#### PROBLEM REQUIREMENTS:
What is needed is a single figure: how many lines of the records below contain the word "click".
++++ DATA TO PROCESS ++++
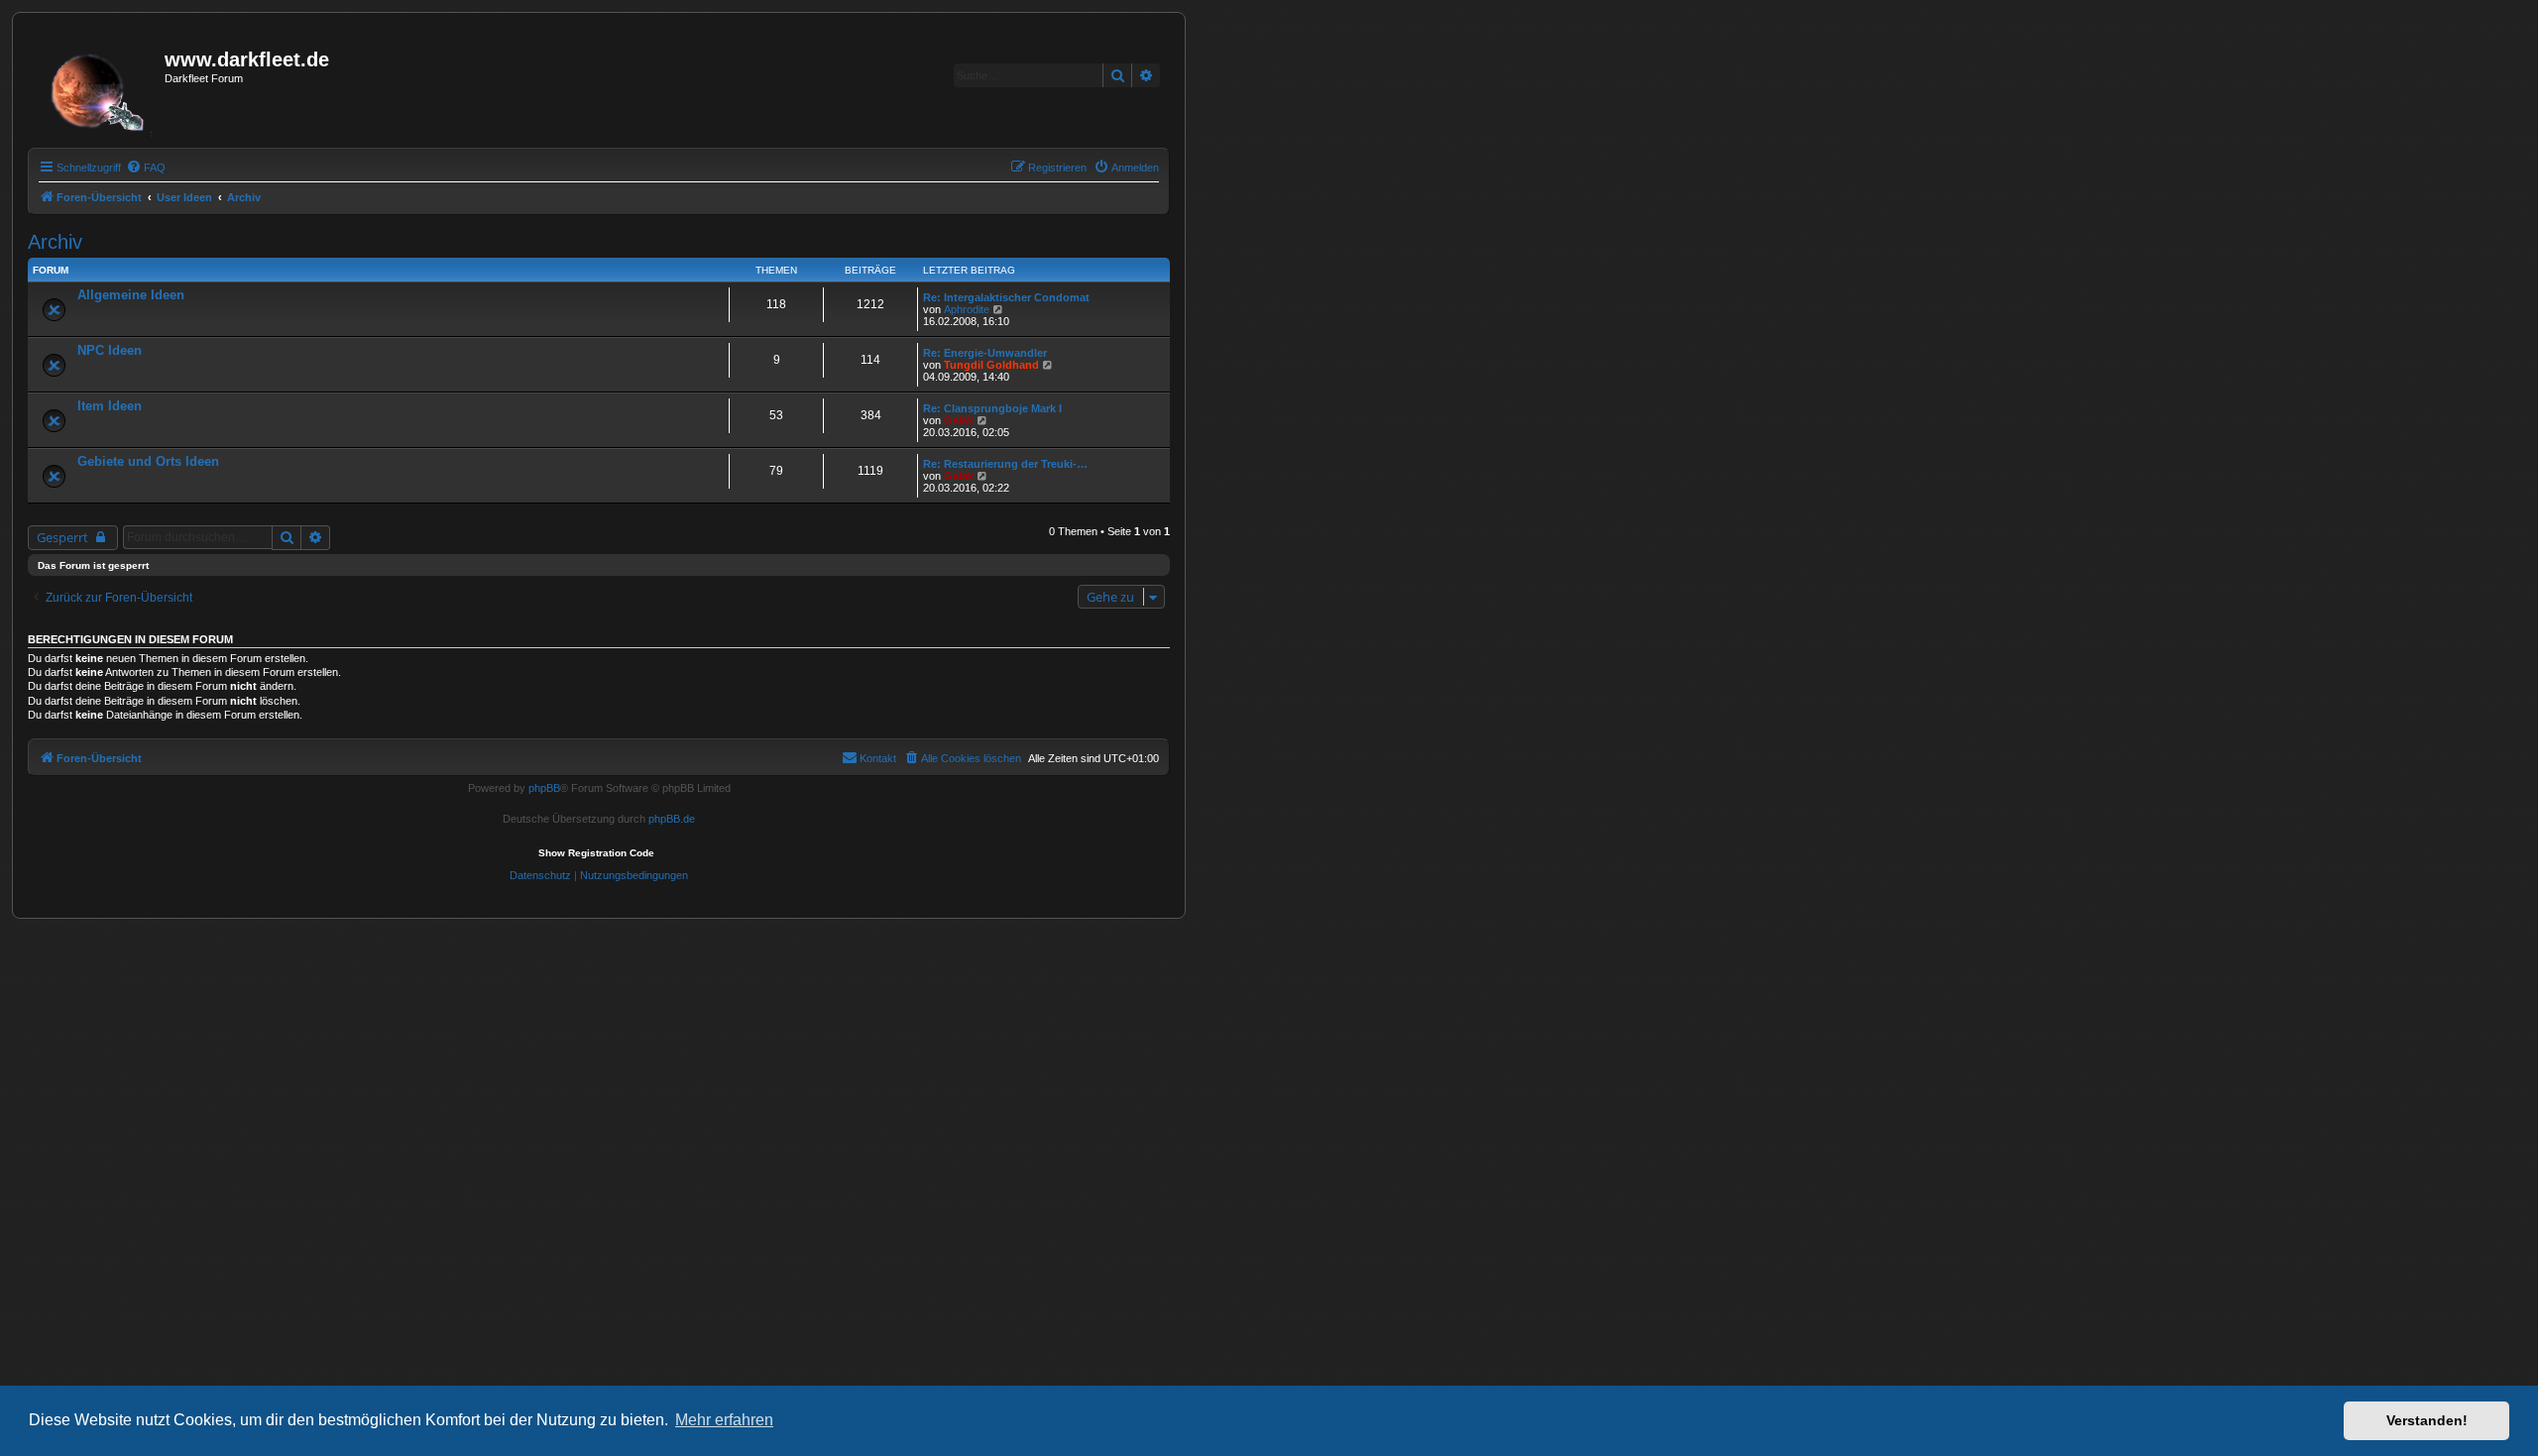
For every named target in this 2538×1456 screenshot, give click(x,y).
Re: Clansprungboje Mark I (992, 408)
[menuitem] (146, 167)
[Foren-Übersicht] (99, 86)
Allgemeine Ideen (130, 294)
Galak (959, 420)
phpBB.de (671, 819)
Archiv (55, 242)
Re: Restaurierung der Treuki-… (1005, 464)
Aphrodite (966, 309)
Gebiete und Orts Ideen (148, 461)
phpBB (544, 788)
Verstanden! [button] (2427, 1420)
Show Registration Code (596, 852)
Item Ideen (109, 405)
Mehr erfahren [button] (724, 1419)
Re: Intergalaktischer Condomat (1006, 297)
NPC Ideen (109, 350)
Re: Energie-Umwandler (985, 353)
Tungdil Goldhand (991, 365)
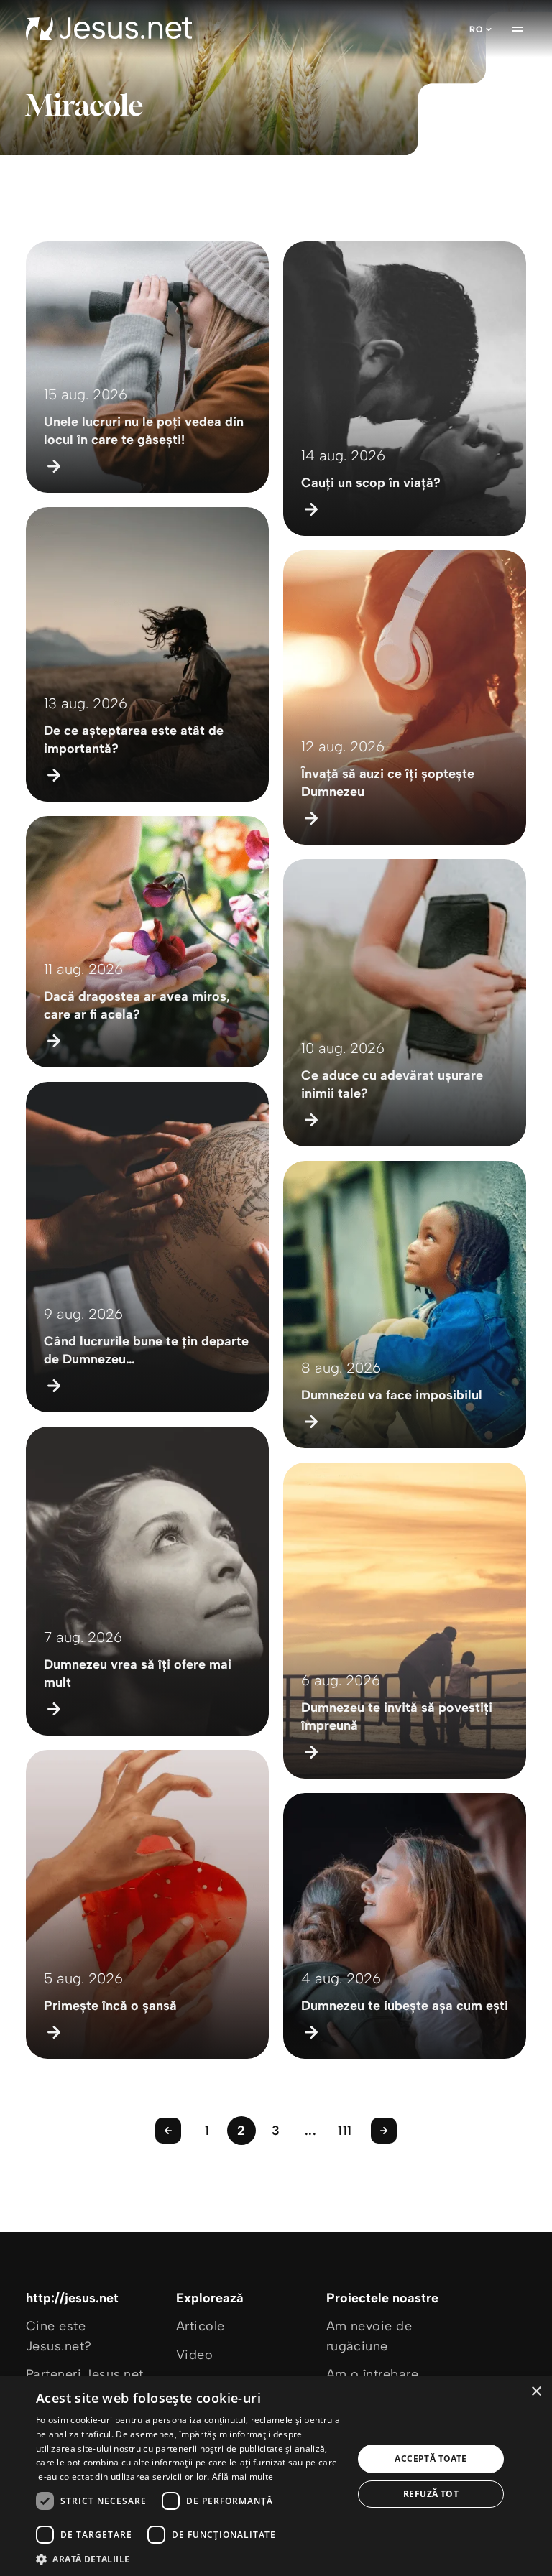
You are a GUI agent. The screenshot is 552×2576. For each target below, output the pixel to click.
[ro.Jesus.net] (109, 28)
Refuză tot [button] (431, 2494)
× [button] (535, 2391)
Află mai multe (242, 2476)
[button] (190, 2558)
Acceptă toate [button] (430, 2458)
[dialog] (276, 2476)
++++
#### RESULT:
2